Return of the bad employee

Arbitrators have the power to reinstate a terminated unionized worker. Employers can avoid this by proceeding with caution and building a case that will stand up to an arbitrator's scrutiny

A lot of things come back. The cat, boomerangs and annoying in-laws, to name a few. But what employers don’t expect to return to the company payroll is a problematic worker fired for cause. After all, most employers don’t take the extreme step of terminating the employment relationship unless there’s a pretty good reason.

But in a unionized setting, a worker fired for cause can come back. Arbitrators across Canada have the power to overturn the employer’s decision and reinstate the worker. And they won’t hesitate to do so in cases where the employer did not have compelling, documented and sound reasons to fire the worker.

And that can lead to some pretty awkward situations. A manager at a production facility who did not want to be identified told Canadian HR Reporter of the problems created for him when a worker he personally fired won his job back.

“It really was a nightmare,” he said. “We really thought we had reason to get rid of this guy. But someone thought otherwise, and now he’s back.”

He said he was “stunned” when he was told the worker would be returning. He even panicked a bit because he was concerned about how other workers would view the firing.

“Would they think they could do whatever they wanted and we couldn’t fire them? That was a real concern,” he said. “It left us with a pretty good black eye.”

He also said there was a bit of a split in the workplace, and some workers who thought the company was justified in firing this person felt a little demoralized to have to work with him again. It has been a couple of years since the worker returned, but there are still awkward moments at the plant, he said.

“But, to be honest, he’s been a good worker, almost a model worker, since he came back,” he said. “But it’s been a rough ride. It’s made us very careful about how we handle problems.”

Being awarded a job back is no picnic for the worker either. A manufacturing worker who was reinstated told Canadian HR Reporter he was really scared about the first day back.

“It was terrifying, the thought of going back. But they had no reason to do what they did, and the union was very supportive,” he said. “But I like my job. It’s a good job, and I work hard and the pay is good. I did make a mistake, but they didn’t give me a chance. But the union stood up for me.”

He said he doesn’t see the manager who fired him very often, because they’re now in different departments, but they rarely make eye contact when they do run into each other.

“That part still bothers me, because most people get along here,” he said. “But what can I do?”

Matthew Certosimo, a lawyer with Borden Ladner Gervais in Toronto and author of several books, including Dismissals in the Unionized Workplace, published by Carswell, said there are a few simple rules employers should follow to avoid ending up in this awkward situation.

The first thing to remember is to act with haste, but not hastily.

“When an employee has apparently been involved in some form of misconduct, it’s crucial to engage as quickly as possible in a thorough investigation,” said Certosimo. “Approach these things with an appropriate degree of professionalism and immediately invoke a careful investigation within the bounds of the collective agreement.”

Many agreements spell out how investigations are to proceed, including union-related protections for anyone involved in the investigation.

Using the example of an employee accused of theft, he said it’s critical to line up the evidence and witnesses and get a grip on all the surrounding circumstances as quickly as possible.

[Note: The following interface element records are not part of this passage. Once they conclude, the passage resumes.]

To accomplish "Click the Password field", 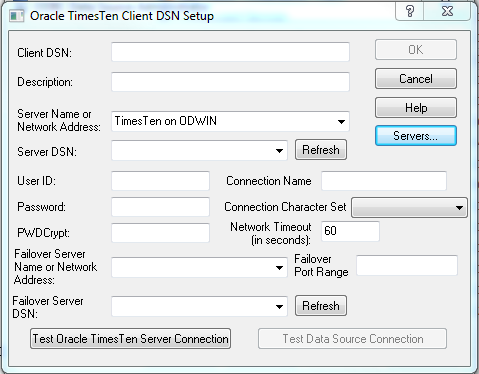I will click(160, 207).
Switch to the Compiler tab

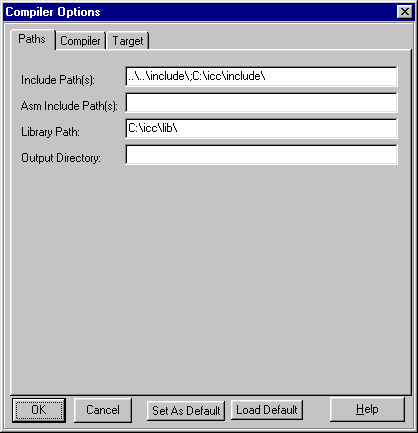80,41
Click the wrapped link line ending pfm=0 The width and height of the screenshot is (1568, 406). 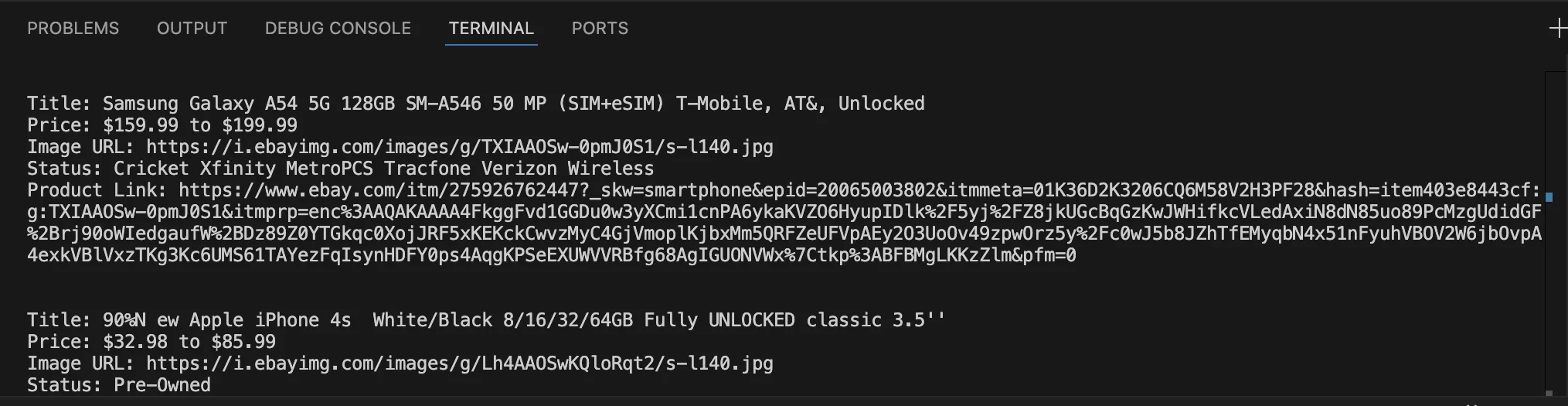552,255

Employers also need to take into account the same things arbitrators do, including factors that might mitigate a dismissal such as the length of service and the worker’s previous disciplinary history.

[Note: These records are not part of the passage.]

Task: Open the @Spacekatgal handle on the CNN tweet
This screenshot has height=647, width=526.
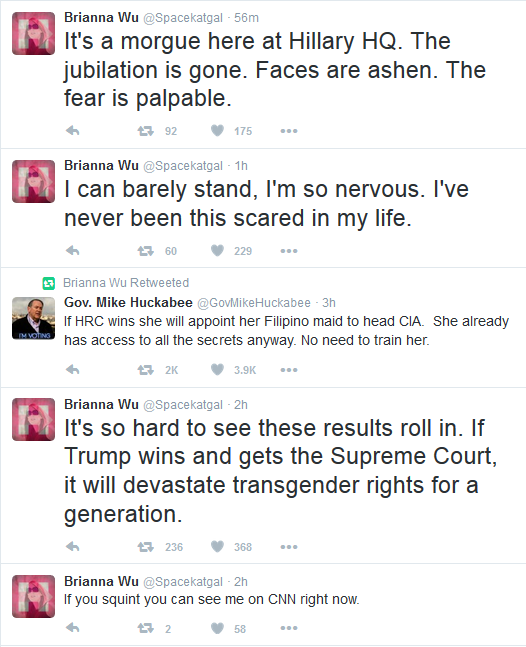Action: (183, 582)
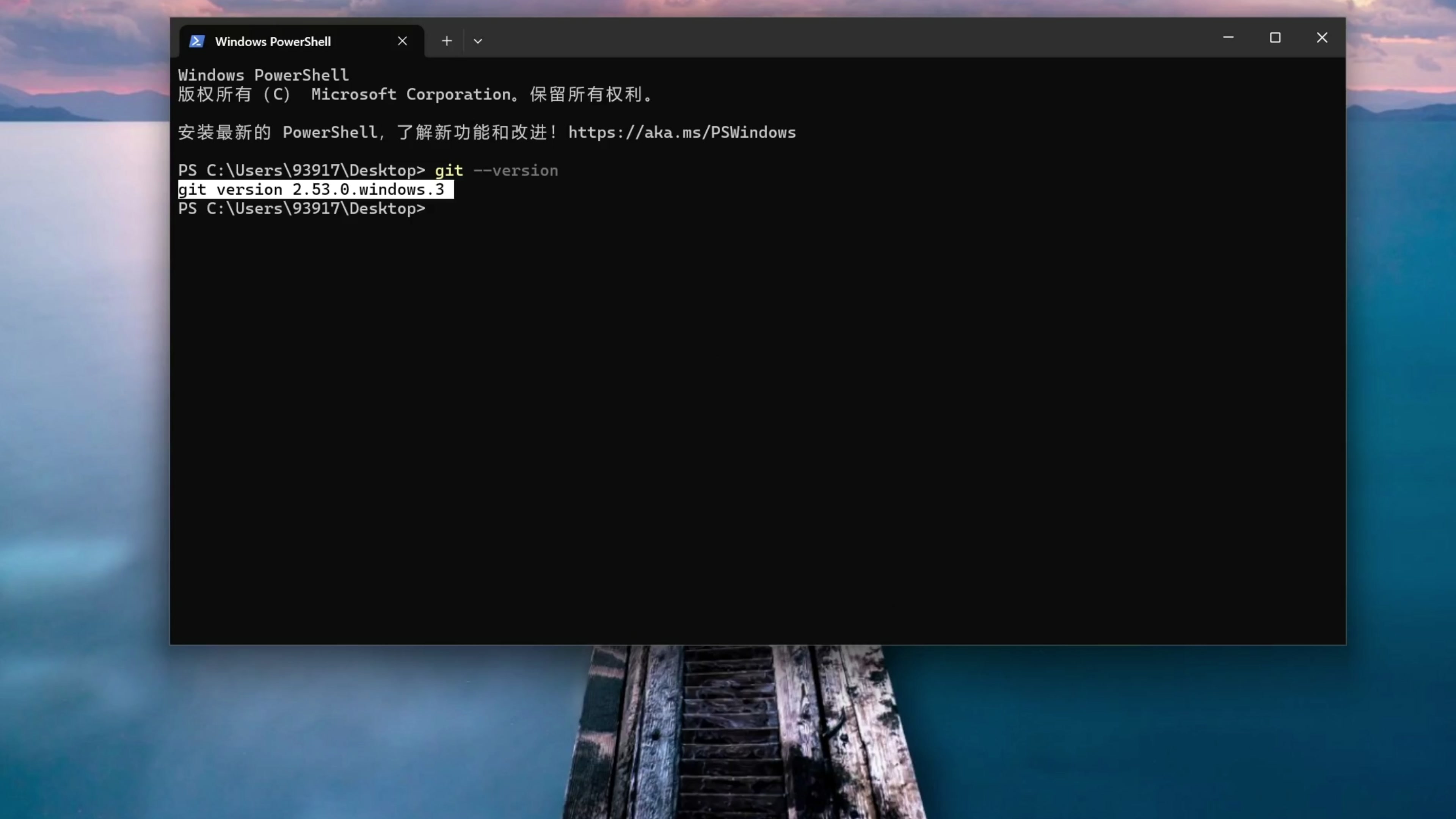This screenshot has height=819, width=1456.
Task: Click the Windows PowerShell header text line
Action: [264, 75]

“Or maybe the employee has some form of addiction, and there’s going to be some argument that their conduct was entirely out of character and more as a result of their addiction rather than their trustworthiness,” he said.

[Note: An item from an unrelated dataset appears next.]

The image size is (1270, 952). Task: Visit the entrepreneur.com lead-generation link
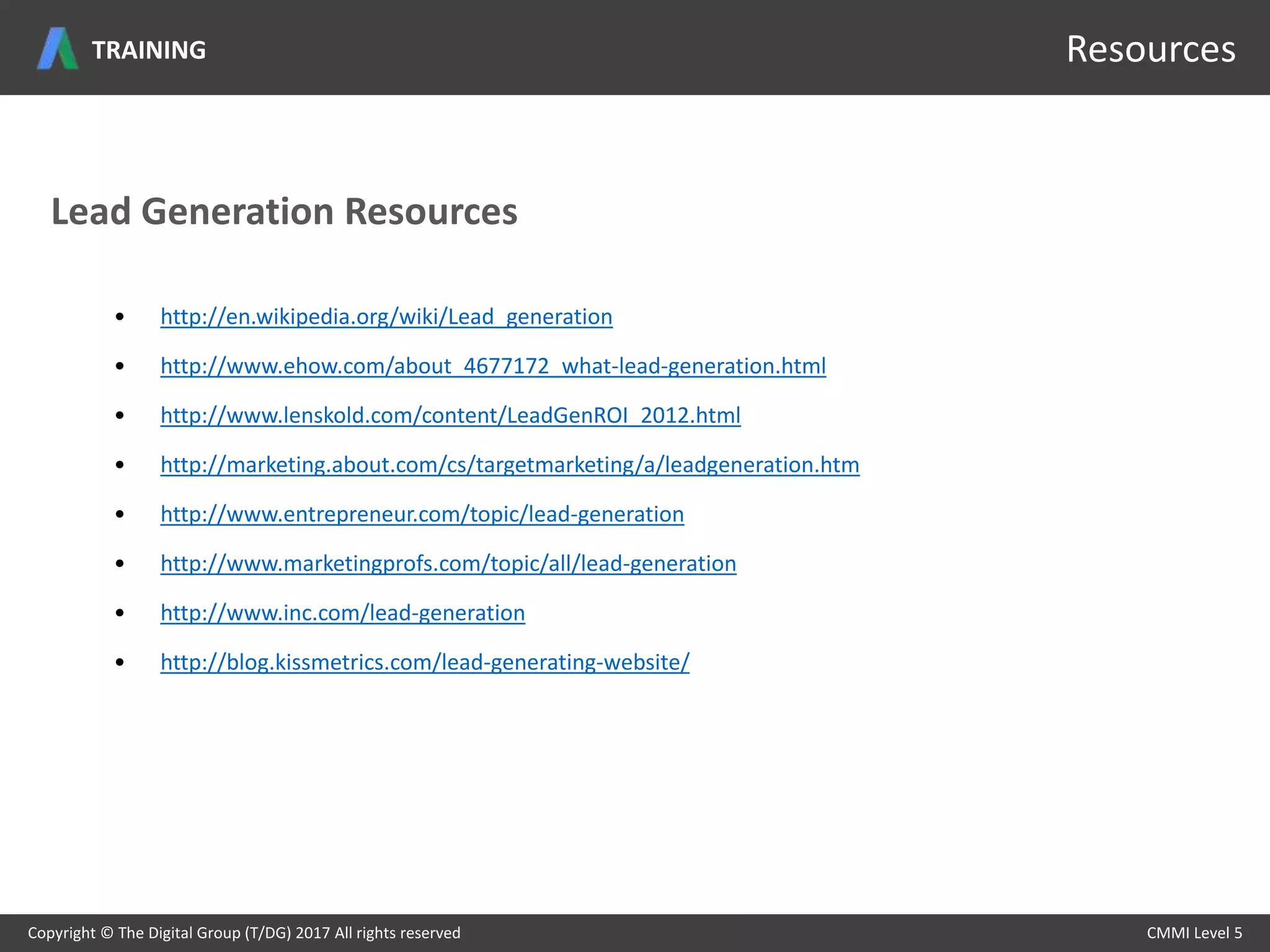(422, 514)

Employers that act too hastily without taking these kinds of things into account are the ones that run into trouble if the termination is grieved by the union. Common sense may dictate that the employee should be fired if, for example, he is caught red-handed with stolen company property.

“But when we get to arbitration, the arbitrator is going to be far less concerned with common sense and far more concerned with evidence,” he said. “And by then, whether it’s several months or a year later, it will be much harder to prove your case if you haven’t done a good job in securing and preserving the evidence.”

Certosimo recalls a theft case he was involved in where a great investigation helped the employer tremendously. A security guard was sitting in a van watching a store and saw an employee engaged in theft. He was pretty sure he knew who the person was but he immediately wrote down a description.

“One of the things he wrote down was that the person was wearing a red shirt,” he said. “Immediately after, he went into the store and interviewed all the employees and noted that only one of them had a red shirt.”

The arbitrator was impressed by the detail and the immediate investigation. The red shirt became a crucial fact in ultimately upholding the discharge, said Certosimo.

Bill Gale, a partner with Grosman, Grosman and Gale in Toronto, said many employers set themselves up to fail at arbitration from day one. That’s because they don’t communicate effectively with employees.

“The key is clear, written communication to the employee of the expectations in the role and the consequences if the employee doesn’t deliver,” said Gale.

Implementing and following a progressive discipline scheme is also important. There are rarely good reasons to circumvent such a policy.